Suami: Sebab kodrat yang tahu. Kodrat yang menjadi ketentuan. Ketentuan di mana aku adalah lelaki. Kau adalah perempuan. Dan perempuan tidak memimpin, perempuan harus patuh terhadap suami dan perempuan harus melayani dengan baik.

Istri: (Tepuk tangan) Luar biasa. Jangan pernah kau bermimpi seperti itu, Karim. Kau pikir perempuan dibesarkan untuk menjadi mainan laki-laki, yang menari seirama dengan kemauan laki-laki dan harus bisa menghibur laki-laki kapan pun dikehendakinya.? Hahahaha tidak!!!

Suami: Yah, sebab itu sudah menjadi ketentuan. Ketentuan!!! Tertulis atau tidak, kau tidak akan bisa lepas dari aturan itu. Mengerti?

Istri: Kau tidak akan bisa membuat aku mengerti hal itu. Sebab aku dan kau hidup di Negara yang menjunjung persamaan hak antara kaum perempuan dan kaum laki-laki.

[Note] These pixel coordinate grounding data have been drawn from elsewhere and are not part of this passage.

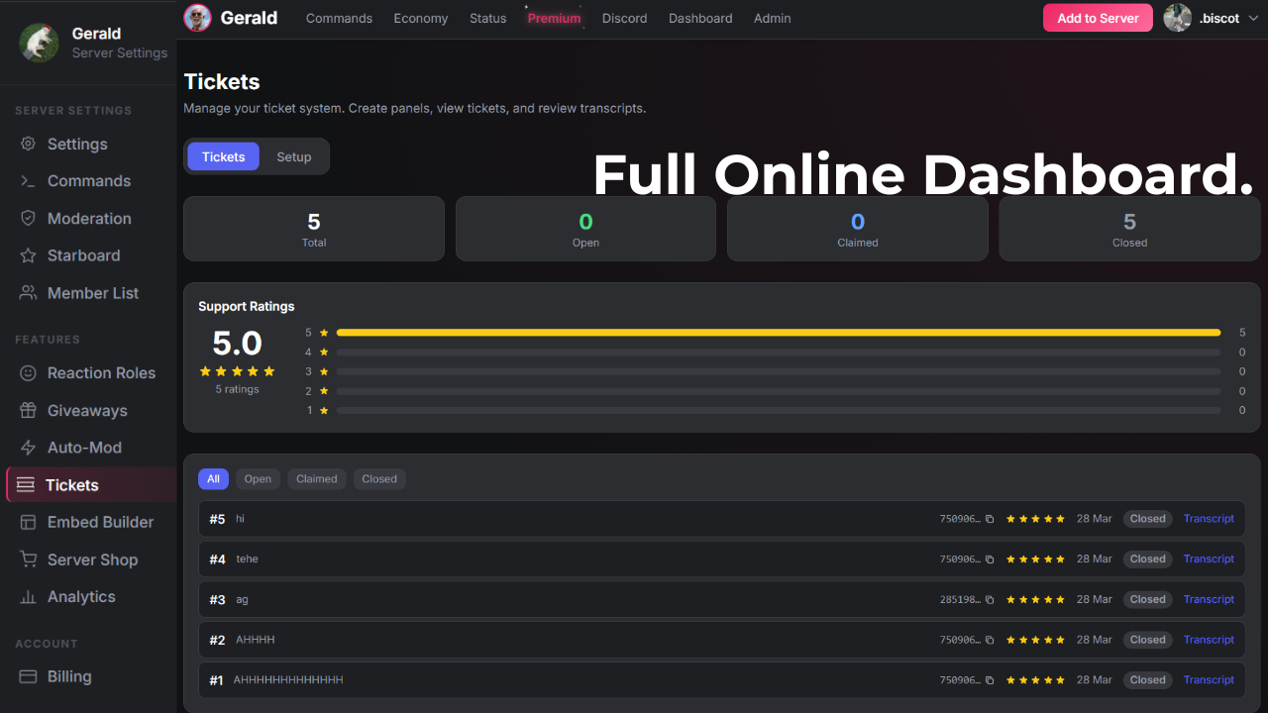
Task: Open the Giveaways gift icon
Action: click(29, 411)
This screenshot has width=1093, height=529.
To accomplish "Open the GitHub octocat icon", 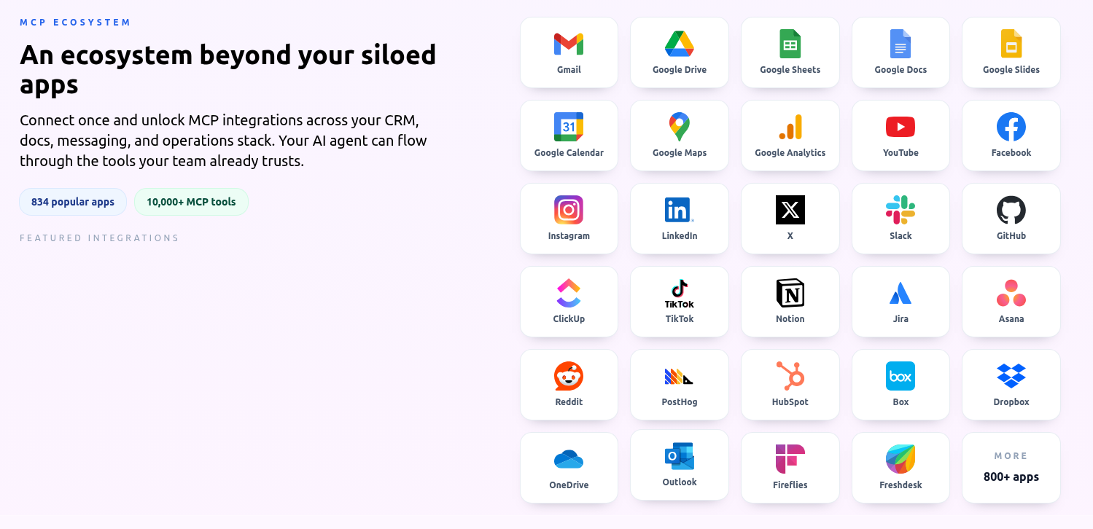I will tap(1011, 210).
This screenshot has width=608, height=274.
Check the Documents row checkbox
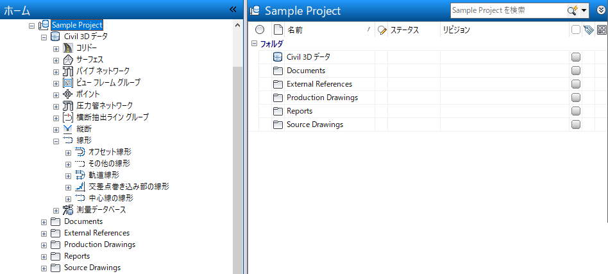575,71
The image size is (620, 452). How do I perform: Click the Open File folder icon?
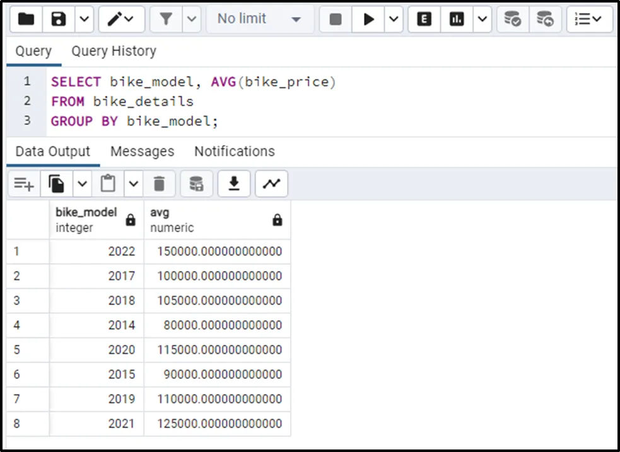(26, 20)
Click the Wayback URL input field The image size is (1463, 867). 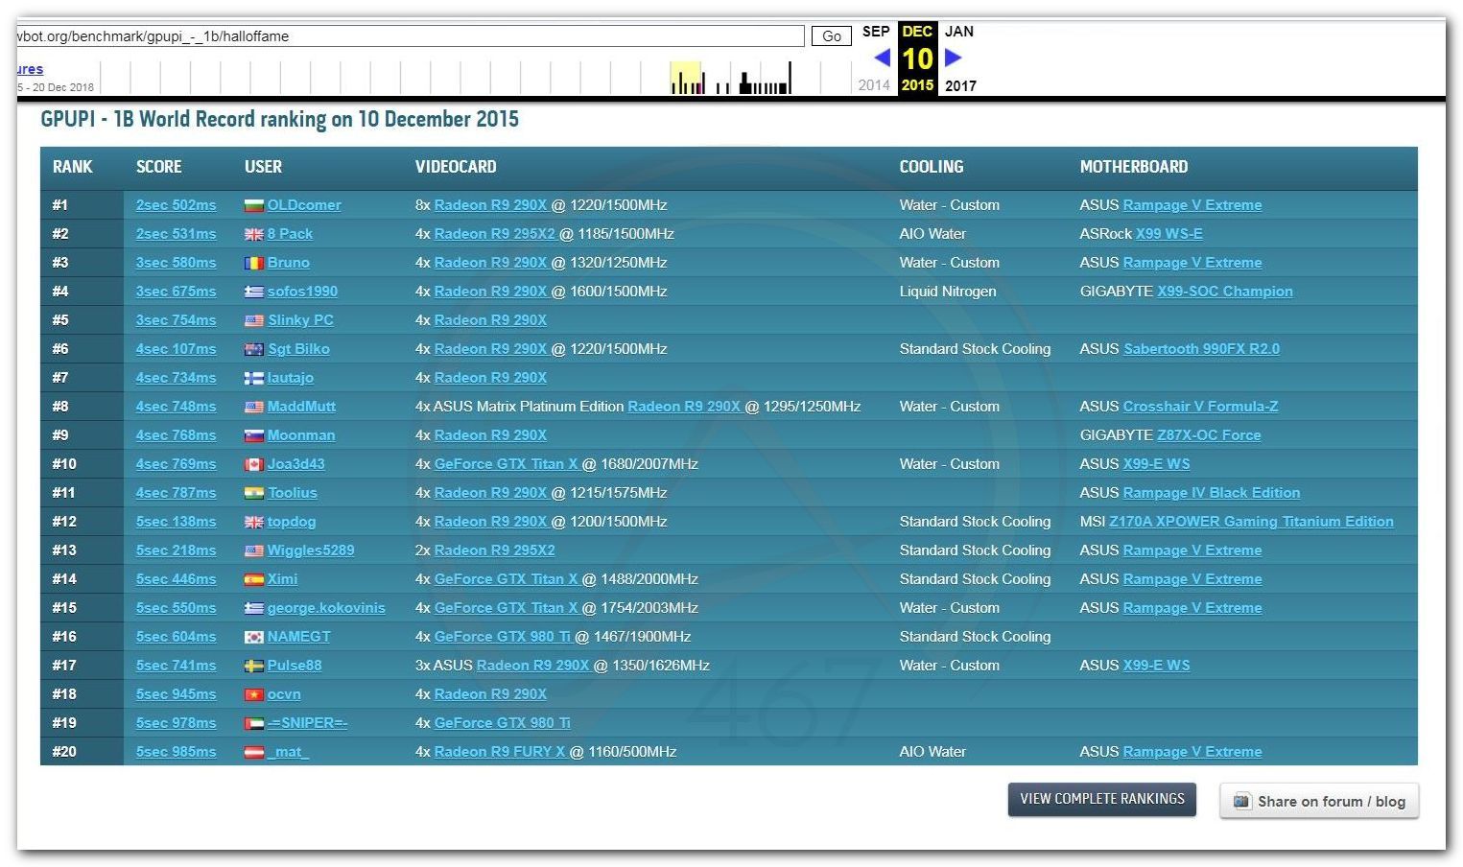click(410, 36)
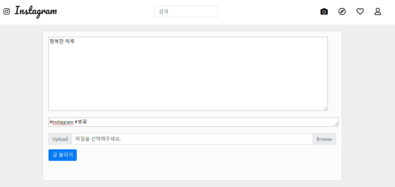Open the user profile icon
395x187 pixels.
[x=378, y=11]
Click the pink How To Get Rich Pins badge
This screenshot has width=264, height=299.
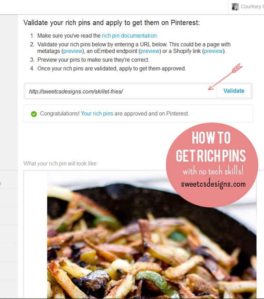point(212,165)
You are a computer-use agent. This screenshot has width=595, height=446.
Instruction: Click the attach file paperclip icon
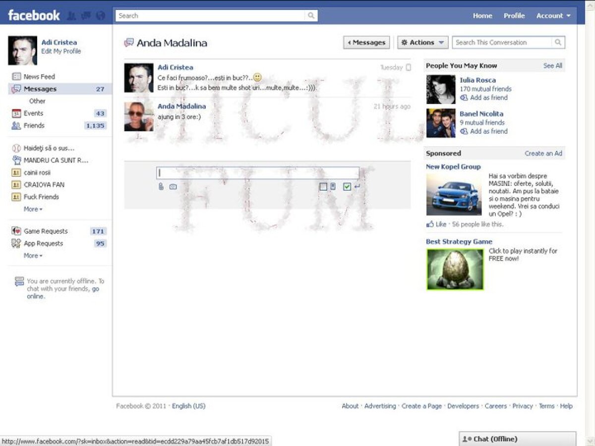(160, 187)
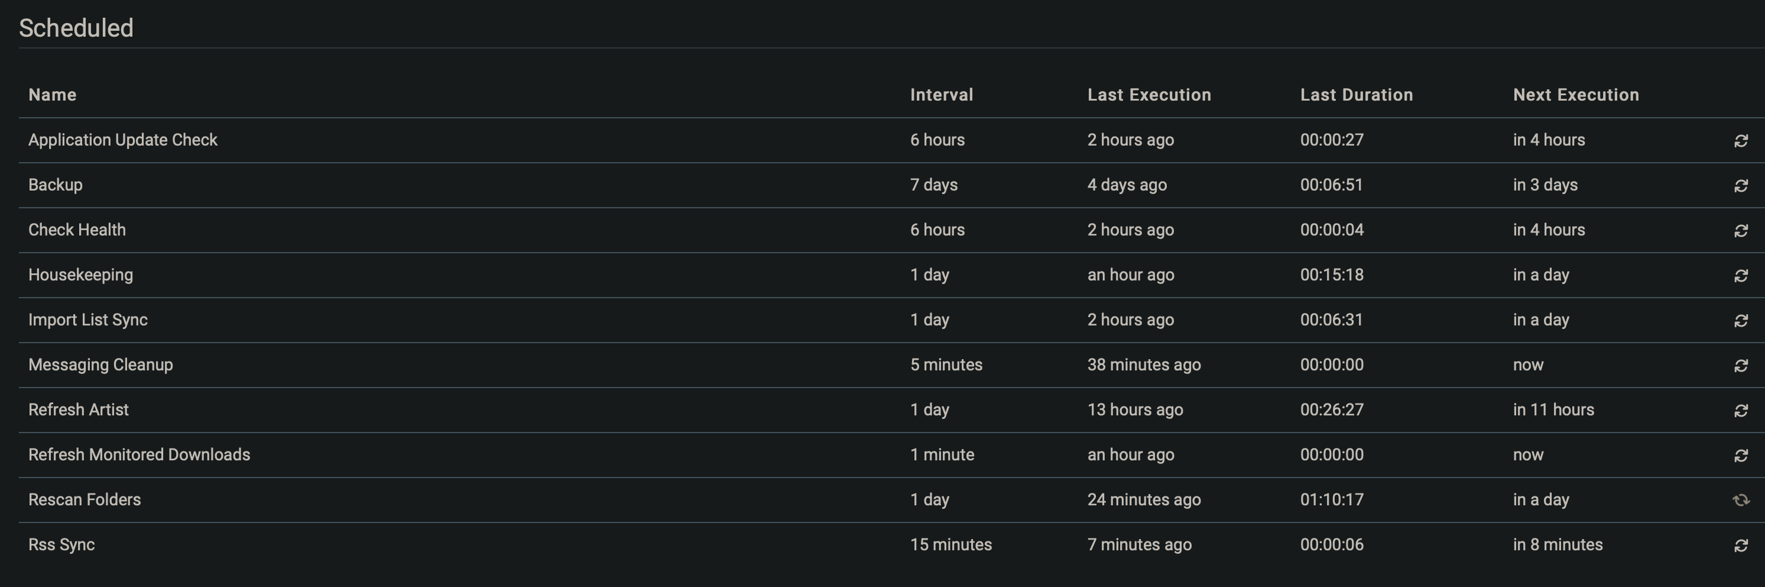Run Rss Sync using its refresh icon
Image resolution: width=1765 pixels, height=587 pixels.
tap(1741, 544)
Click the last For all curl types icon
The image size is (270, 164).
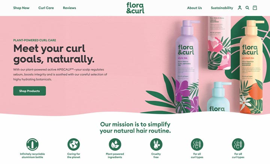tap(238, 144)
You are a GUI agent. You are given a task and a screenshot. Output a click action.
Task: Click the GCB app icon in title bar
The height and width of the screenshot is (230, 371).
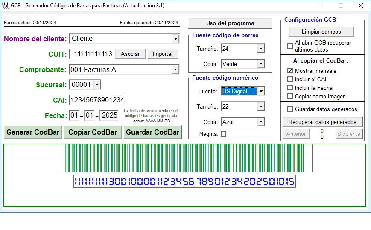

Dan hingga detik ini telah banyak perempuan-perempuan yang hidup dengan kebebasan mereka, tanpa diskriminasi dari kalian kaum lelaki!!!

Suami: Hahahahaha dan seketika itu kau sudah menjadi bangga? Lalu ketika kebebasan itu menjadi milikmu, kau lupakan tugasmu yang sesungguhnya. Kau lalu melimpahkan segala urusan rumah tangga di tangan suamimu? Dan sungguh aku bukan lelaki bodoh yang bebas kau tekan seperti itu, Subedah!!!

Istri: Sekali lagi aku katakan, kita punya hak yang sama. Aku berhak menjadi perempuan yang tangguh, perempuan yanghebat dan bukan perempuan yang selalu tunduk di bawah ketiak para lelaki sepertimu!

Suami: Lalu untuk apa kau menjadi seorang istri, jika tidak ingin diperintah oleh suamimu? Lalu untuk apa kau menjadi seorang ibu, jika tidak ingin mengasuh anak-anakmu? Dan itu yang kau katakan perempuan hebat, tangguh, dan mandiri? Melupakan keluarga demi obsesi yang keterlaluan?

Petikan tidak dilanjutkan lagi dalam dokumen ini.